TESTO ESTRATTO:

● ● ● ●

Prospettive assistenziali, n. 16, ottobre-dicembre
1971
STUDI
ASPETTI
PSICO-SOCIALI DELL'AFFIDAMENTO FAMILIARE (1)
GUIDO CATTABENI
In un recente studio di Alain Henry
(2) sui rapporti tra situazione socio-economica nelle varie epoche storiche
del mondo occidentale e forme d'intervento nei confronti dei minori privi di
ambiente familiare normale viene sottolineato come in una società di tipo
agricolo o artigianale caratterizzata da una economia di sopravvivenza, e da
una larga solidarietà di gruppo che rende tenui i confini tra la singola
famiglia ed il restante spazio sociale non sia necessario creare istituzioni
per i minori privi di ambiente familiare per il semplice fatto che le singole
famiglie costituiscono un unico gruppo, un'unica grande famiglia, una tribù
ecc.; nessun bambino resta abbandonato quando perde i genitori perché è fin
dalla nascita un vero e proprio componente della comunità, di cui la comunità
ha bisogno, tanto da non potersi permettere il lusso di escluderlo.
La necessità di emarginare, di
escludere i bambini e quindi la comparsa degli istituti è fatta coincidere da Henry con la nascita della società
industriale nel XVII e XVIII secolo, della società cioè dominata dal bisogno di
produrre e dal bisogno di accumulare capitali per creare gli apparati di
produzione.

● ● ● ●

DATI REGISTRATI:

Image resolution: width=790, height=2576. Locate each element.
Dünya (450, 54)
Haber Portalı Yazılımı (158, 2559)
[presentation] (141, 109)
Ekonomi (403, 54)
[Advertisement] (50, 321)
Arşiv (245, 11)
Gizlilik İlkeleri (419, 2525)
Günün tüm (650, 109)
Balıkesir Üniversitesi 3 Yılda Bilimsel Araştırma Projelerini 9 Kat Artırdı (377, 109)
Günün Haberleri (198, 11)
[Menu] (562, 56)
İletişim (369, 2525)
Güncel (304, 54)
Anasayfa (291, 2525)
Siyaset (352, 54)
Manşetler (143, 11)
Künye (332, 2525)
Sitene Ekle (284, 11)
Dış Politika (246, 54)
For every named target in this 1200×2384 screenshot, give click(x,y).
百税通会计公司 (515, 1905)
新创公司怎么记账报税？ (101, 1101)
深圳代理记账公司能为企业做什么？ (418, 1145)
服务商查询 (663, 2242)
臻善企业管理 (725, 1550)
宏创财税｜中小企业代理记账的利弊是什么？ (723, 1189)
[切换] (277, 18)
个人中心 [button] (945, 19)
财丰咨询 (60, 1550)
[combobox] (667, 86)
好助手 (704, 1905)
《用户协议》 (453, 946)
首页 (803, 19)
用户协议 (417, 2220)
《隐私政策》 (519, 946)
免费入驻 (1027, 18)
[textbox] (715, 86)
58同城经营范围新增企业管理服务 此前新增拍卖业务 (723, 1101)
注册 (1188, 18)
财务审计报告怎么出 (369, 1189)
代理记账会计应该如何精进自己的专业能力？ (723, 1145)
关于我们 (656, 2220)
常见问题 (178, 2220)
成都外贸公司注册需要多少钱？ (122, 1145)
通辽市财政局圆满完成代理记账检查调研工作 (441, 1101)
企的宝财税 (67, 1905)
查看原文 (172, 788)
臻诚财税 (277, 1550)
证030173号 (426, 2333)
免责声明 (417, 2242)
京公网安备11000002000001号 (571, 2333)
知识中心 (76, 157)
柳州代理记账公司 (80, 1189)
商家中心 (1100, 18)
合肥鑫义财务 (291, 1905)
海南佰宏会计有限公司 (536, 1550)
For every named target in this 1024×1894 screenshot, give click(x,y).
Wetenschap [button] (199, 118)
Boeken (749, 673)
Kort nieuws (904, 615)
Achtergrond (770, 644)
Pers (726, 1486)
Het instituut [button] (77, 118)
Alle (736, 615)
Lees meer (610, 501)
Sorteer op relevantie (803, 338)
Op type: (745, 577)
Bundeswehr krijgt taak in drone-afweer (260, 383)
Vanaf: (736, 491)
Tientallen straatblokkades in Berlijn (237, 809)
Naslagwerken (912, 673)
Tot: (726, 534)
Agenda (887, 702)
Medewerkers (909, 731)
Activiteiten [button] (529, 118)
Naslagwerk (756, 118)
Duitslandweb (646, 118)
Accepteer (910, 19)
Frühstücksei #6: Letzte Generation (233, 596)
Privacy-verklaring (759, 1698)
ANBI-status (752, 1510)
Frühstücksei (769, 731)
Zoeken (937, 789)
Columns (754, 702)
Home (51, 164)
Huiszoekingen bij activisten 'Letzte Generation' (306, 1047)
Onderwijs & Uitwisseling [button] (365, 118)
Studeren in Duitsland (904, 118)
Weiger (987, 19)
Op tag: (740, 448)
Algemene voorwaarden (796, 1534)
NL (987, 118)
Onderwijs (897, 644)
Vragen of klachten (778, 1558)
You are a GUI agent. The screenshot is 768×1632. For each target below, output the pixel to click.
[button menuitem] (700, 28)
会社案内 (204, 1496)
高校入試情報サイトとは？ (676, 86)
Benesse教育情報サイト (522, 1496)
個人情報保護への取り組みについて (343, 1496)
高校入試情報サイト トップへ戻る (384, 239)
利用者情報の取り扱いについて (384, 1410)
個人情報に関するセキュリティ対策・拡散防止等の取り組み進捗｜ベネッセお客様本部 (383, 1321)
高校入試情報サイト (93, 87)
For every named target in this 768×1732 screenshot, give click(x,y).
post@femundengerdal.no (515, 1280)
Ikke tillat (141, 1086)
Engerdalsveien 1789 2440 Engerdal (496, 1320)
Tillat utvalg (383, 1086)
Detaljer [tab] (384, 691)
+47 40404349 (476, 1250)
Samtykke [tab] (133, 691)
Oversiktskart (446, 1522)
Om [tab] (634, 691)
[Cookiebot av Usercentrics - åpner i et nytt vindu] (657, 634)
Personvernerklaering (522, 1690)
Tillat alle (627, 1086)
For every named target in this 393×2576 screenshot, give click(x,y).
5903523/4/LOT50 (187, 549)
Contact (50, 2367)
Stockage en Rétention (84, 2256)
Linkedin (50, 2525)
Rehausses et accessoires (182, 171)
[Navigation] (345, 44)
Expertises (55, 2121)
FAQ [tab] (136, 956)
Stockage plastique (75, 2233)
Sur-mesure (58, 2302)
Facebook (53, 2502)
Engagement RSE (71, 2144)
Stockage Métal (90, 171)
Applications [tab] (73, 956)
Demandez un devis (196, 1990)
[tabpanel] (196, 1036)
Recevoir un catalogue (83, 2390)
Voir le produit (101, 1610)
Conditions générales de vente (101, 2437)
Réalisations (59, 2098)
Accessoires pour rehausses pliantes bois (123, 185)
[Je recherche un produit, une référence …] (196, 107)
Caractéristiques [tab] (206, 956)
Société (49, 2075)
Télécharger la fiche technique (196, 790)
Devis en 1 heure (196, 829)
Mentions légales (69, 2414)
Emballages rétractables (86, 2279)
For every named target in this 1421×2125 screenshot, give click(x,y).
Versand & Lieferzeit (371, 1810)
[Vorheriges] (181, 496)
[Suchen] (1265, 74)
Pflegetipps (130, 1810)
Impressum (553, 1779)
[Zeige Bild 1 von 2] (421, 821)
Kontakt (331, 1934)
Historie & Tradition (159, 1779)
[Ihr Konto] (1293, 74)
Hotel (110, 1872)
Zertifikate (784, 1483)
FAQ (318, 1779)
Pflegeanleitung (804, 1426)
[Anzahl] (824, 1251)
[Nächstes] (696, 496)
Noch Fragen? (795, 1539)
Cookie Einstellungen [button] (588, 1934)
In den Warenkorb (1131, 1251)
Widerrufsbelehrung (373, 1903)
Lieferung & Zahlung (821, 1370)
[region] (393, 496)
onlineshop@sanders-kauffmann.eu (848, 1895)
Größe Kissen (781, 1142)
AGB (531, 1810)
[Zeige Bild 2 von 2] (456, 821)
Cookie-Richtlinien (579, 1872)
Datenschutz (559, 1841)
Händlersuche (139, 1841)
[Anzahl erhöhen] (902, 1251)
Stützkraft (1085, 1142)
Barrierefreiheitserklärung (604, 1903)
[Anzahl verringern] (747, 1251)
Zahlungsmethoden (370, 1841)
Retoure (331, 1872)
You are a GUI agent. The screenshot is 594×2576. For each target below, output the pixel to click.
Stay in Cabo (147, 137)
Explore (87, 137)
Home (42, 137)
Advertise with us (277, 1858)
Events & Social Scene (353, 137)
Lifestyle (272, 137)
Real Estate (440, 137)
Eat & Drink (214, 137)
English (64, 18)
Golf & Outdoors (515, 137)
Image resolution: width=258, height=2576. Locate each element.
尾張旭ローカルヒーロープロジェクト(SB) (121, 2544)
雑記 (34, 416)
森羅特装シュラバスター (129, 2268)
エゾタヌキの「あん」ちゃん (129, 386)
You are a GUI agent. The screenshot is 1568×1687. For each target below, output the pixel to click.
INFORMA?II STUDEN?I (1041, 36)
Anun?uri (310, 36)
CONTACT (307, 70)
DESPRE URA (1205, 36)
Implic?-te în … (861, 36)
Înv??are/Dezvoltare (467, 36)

● ● ● ●

COMPITI DELL'ESERCIZIO:
1) Sostituisci "capitali" con "risorse" nel passo del testo sull'affidamento familiare che comincia con le parole "La necessità di" e si chiude con "produzione.". Riporta il passo così modificato.
2) Traduci in inglese questa frase del testo sull'affidamento familiare: "La necessità di emarginare, di escludere i bambini e quindi la comparsa degli istituti è fatta coincidere da Henry con la nascita della società industriale nel XVII e XVIII secolo, della società cioè dominata dal bisogno di produrre e dal bisogno di accumulare capitali per creare gli apparati di produzione."
I dati registrati provengono da una fonte diversa.

RISPOSTE FINALI:
1)
La necessità di emarginare, di
escludere i bambini e quindi la comparsa degli istituti è fatta coincidere da Henry con la nascita della società
industriale nel XVII e XVIII secolo, della società cioè dominata dal bisogno di
produrre e dal bisogno di accumulare risorse per creare gli apparati di
produzione.

2) Henry makes the need to marginalize, to exclude children, and hence the emergence of institutions coincide with the rise of industrial society in the 17th and 18th centuries, that is, a society dominated by the need to produce and by the need to accumulate capital to create the apparatus of production.